▶ **DATA EXTRACT**

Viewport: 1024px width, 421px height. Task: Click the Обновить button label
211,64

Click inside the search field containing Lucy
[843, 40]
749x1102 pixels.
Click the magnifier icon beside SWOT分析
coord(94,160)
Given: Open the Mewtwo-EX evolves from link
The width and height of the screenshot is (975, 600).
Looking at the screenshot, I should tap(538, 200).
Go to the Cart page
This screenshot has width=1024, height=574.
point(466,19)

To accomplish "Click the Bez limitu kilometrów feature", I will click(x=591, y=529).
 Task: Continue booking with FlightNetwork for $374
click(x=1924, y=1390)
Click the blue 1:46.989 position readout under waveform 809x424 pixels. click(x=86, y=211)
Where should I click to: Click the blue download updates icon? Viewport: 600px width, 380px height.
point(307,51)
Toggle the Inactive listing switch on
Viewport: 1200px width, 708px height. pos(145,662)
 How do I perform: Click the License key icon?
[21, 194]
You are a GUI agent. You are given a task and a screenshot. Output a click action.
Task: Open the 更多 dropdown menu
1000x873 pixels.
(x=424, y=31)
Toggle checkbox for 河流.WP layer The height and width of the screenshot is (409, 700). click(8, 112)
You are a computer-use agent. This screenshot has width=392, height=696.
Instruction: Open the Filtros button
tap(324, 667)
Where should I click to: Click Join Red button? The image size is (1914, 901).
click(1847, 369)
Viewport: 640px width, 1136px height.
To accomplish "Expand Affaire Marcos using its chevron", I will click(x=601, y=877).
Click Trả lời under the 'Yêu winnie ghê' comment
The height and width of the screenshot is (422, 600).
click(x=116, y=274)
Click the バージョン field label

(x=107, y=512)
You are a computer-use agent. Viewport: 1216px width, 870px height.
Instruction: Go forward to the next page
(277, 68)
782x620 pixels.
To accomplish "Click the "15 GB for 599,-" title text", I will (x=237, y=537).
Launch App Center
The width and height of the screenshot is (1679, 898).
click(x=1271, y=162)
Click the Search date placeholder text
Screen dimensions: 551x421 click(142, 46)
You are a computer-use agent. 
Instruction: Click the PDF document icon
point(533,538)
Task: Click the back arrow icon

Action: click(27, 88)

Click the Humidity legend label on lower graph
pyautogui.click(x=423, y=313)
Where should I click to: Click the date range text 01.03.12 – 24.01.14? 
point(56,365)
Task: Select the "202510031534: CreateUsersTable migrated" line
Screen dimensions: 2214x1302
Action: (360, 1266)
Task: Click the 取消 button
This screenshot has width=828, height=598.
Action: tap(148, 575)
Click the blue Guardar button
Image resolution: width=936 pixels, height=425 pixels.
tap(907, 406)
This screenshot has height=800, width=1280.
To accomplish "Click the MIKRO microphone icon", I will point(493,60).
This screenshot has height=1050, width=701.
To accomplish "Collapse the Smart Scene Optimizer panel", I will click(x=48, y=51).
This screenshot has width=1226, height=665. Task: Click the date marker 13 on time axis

▶ **EXERCISE BRIEF**
The expected result is every line from the material above that includes "agent".

▶ **TASK OUTPUT**
You are a GUI agent. You are given a task and a screenshot. Output a click action.
You are a computer-use agent. This screenshot has width=392, height=696.
You are a computer-use agent. Viewport: 1216px width, 870px height.
You are a computer-use agent. 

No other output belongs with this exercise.